Problem description »
Return the complete listing that follows, with each line reproduced exactly.

--- Data in this exercise Enclosed Below ---

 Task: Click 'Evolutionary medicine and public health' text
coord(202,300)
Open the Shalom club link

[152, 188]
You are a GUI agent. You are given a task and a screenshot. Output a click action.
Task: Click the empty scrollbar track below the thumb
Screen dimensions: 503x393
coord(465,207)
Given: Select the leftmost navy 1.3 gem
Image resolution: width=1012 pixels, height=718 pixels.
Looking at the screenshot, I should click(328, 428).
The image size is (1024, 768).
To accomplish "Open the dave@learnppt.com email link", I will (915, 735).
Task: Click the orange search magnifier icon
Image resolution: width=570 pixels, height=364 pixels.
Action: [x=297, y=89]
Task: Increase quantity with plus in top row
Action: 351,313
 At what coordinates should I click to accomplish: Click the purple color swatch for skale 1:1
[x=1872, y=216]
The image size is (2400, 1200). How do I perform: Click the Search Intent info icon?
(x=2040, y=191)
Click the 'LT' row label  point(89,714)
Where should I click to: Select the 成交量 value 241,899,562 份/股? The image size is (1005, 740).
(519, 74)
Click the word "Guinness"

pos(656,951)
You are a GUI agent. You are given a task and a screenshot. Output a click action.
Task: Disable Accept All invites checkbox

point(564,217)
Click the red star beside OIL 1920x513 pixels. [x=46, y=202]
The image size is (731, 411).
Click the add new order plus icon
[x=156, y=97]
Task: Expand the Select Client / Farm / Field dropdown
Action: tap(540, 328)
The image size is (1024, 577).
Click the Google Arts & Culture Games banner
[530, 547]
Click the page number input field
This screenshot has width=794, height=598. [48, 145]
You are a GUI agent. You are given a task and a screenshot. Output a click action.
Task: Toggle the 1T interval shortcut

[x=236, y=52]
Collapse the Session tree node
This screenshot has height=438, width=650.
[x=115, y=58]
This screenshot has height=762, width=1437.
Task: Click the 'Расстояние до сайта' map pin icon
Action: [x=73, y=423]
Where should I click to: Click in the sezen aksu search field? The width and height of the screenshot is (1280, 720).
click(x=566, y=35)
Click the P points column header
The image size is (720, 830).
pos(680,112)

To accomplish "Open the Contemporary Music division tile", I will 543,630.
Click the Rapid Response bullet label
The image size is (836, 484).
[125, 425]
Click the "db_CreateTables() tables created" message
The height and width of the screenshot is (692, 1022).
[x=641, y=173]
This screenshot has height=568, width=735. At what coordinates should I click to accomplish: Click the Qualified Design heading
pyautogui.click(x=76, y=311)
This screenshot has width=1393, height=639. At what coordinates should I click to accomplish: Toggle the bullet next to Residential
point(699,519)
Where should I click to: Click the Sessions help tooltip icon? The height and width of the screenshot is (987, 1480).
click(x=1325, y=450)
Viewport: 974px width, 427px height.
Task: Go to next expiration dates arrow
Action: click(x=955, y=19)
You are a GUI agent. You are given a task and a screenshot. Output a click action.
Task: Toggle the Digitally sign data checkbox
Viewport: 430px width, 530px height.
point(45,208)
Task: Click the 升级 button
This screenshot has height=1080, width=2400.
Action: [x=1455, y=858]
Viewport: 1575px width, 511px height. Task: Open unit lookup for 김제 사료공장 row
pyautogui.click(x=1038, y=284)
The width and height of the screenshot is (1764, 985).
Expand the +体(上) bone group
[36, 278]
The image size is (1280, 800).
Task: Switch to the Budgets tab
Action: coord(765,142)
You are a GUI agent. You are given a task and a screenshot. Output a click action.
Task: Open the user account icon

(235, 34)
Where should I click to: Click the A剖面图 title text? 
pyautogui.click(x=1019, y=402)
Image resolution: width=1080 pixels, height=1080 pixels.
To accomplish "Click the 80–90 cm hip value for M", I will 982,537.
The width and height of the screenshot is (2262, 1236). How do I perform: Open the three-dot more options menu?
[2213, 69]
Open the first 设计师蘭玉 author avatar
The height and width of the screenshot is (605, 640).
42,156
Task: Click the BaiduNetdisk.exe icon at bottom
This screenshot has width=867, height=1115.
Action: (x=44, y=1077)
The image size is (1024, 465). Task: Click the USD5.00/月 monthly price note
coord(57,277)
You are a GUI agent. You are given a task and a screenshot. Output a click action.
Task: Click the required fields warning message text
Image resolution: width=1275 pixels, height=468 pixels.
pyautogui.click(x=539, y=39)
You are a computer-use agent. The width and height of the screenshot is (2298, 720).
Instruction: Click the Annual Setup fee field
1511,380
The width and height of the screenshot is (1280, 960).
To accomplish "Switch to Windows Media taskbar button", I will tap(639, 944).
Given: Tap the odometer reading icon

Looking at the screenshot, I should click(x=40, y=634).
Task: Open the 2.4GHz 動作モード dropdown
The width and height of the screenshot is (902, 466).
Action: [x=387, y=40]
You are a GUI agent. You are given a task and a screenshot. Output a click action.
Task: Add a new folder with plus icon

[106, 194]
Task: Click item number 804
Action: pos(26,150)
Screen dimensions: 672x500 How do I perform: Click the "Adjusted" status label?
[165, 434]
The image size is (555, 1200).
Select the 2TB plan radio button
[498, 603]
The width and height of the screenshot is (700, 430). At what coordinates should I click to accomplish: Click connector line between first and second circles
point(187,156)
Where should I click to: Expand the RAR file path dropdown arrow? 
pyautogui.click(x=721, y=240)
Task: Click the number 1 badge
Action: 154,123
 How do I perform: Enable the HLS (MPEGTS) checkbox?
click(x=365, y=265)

--- End of Enclosed Data in this exercise ---

Expected output »
 Task: Click 'Evolutionary medicine and public health' text
coord(202,300)
Open the Shalom club link

[152, 188]
You are a GUI agent. You are given a task and a screenshot. Output a click action.
Task: Click the empty scrollbar track below the thumb
Screen dimensions: 503x393
coord(465,207)
Given: Select the leftmost navy 1.3 gem
Image resolution: width=1012 pixels, height=718 pixels.
Looking at the screenshot, I should click(328, 428).
The image size is (1024, 768).
To accomplish "Open the dave@learnppt.com email link", I will (915, 735).
Task: Click the orange search magnifier icon
Image resolution: width=570 pixels, height=364 pixels.
Action: [x=297, y=89]
Task: Increase quantity with plus in top row
Action: 351,313
 At what coordinates should I click to accomplish: Click the purple color swatch for skale 1:1
[x=1872, y=216]
The image size is (2400, 1200). How do I perform: Click the Search Intent info icon?
(x=2040, y=191)
Click the 'LT' row label  point(89,714)
Where should I click to: Select the 成交量 value 241,899,562 份/股? The image size is (1005, 740).
(519, 74)
Click the word "Guinness"

pos(656,951)
You are a GUI agent. You are given a task and a screenshot. Output a click action.
Task: Disable Accept All invites checkbox

point(564,217)
Click the red star beside OIL 1920x513 pixels. [x=46, y=202]
The image size is (731, 411).
Click the add new order plus icon
[x=156, y=97]
Task: Expand the Select Client / Farm / Field dropdown
Action: tap(540, 328)
The image size is (1024, 577).
Click the Google Arts & Culture Games banner
[530, 547]
Click the page number input field
This screenshot has width=794, height=598. [48, 145]
You are a GUI agent. You are given a task and a screenshot. Output a click action.
Task: Toggle the 1T interval shortcut

[x=236, y=52]
Collapse the Session tree node
This screenshot has height=438, width=650.
[x=115, y=58]
This screenshot has height=762, width=1437.
Task: Click the 'Расстояние до сайта' map pin icon
Action: [x=73, y=423]
Where should I click to: Click in the sezen aksu search field? The width and height of the screenshot is (1280, 720).
click(x=566, y=35)
Click the P points column header
The image size is (720, 830).
pos(680,112)

To accomplish "Open the Contemporary Music division tile", I will 543,630.
Click the Rapid Response bullet label
The image size is (836, 484).
[125, 425]
Click the "db_CreateTables() tables created" message
The height and width of the screenshot is (692, 1022).
[x=641, y=173]
This screenshot has height=568, width=735. At what coordinates should I click to accomplish: Click the Qualified Design heading
pyautogui.click(x=76, y=311)
This screenshot has width=1393, height=639. At what coordinates should I click to accomplish: Toggle the bullet next to Residential
point(699,519)
Where should I click to: Click the Sessions help tooltip icon? The height and width of the screenshot is (987, 1480).
click(x=1325, y=450)
Viewport: 974px width, 427px height.
Task: Go to next expiration dates arrow
Action: click(x=955, y=19)
You are a GUI agent. You are given a task and a screenshot. Output a click action.
Task: Toggle the Digitally sign data checkbox
Viewport: 430px width, 530px height.
point(45,208)
Task: Click the 升级 button
This screenshot has height=1080, width=2400.
Action: [x=1455, y=858]
Viewport: 1575px width, 511px height. Task: Open unit lookup for 김제 사료공장 row
pyautogui.click(x=1038, y=284)
The width and height of the screenshot is (1764, 985).
Expand the +体(上) bone group
[36, 278]
The image size is (1280, 800).
Task: Switch to the Budgets tab
Action: coord(765,142)
You are a GUI agent. You are given a task and a screenshot. Output a click action.
Task: Open the user account icon

(235, 34)
Where should I click to: Click the A剖面图 title text? 
pyautogui.click(x=1019, y=402)
Image resolution: width=1080 pixels, height=1080 pixels.
To accomplish "Click the 80–90 cm hip value for M", I will 982,537.
The width and height of the screenshot is (2262, 1236). How do I perform: Open the three-dot more options menu?
[2213, 69]
Open the first 设计师蘭玉 author avatar
The height and width of the screenshot is (605, 640).
42,156
Task: Click the BaiduNetdisk.exe icon at bottom
This screenshot has width=867, height=1115.
Action: (x=44, y=1077)
The image size is (1024, 465). Task: Click the USD5.00/月 monthly price note
coord(57,277)
You are a GUI agent. You are given a task and a screenshot. Output a click action.
Task: Click the required fields warning message text
Image resolution: width=1275 pixels, height=468 pixels.
pyautogui.click(x=539, y=39)
You are a computer-use agent. The width and height of the screenshot is (2298, 720).
Instruction: Click the Annual Setup fee field
1511,380
The width and height of the screenshot is (1280, 960).
To accomplish "Switch to Windows Media taskbar button", I will tap(639, 944).
Given: Tap the odometer reading icon

Looking at the screenshot, I should click(x=40, y=634).
Task: Open the 2.4GHz 動作モード dropdown
The width and height of the screenshot is (902, 466).
Action: [x=387, y=40]
You are a GUI agent. You are given a task and a screenshot. Output a click action.
Task: Add a new folder with plus icon

[106, 194]
Task: Click item number 804
Action: pos(26,150)
Screen dimensions: 672x500 How do I perform: Click the "Adjusted" status label?
[165, 434]
The image size is (555, 1200).
Select the 2TB plan radio button
[498, 603]
The width and height of the screenshot is (700, 430). At what coordinates should I click to accomplish: Click connector line between first and second circles
point(187,156)
Where should I click to: Expand the RAR file path dropdown arrow? 
pyautogui.click(x=721, y=240)
Task: Click the number 1 badge
Action: 154,123
 How do I perform: Enable the HLS (MPEGTS) checkbox?
click(x=365, y=265)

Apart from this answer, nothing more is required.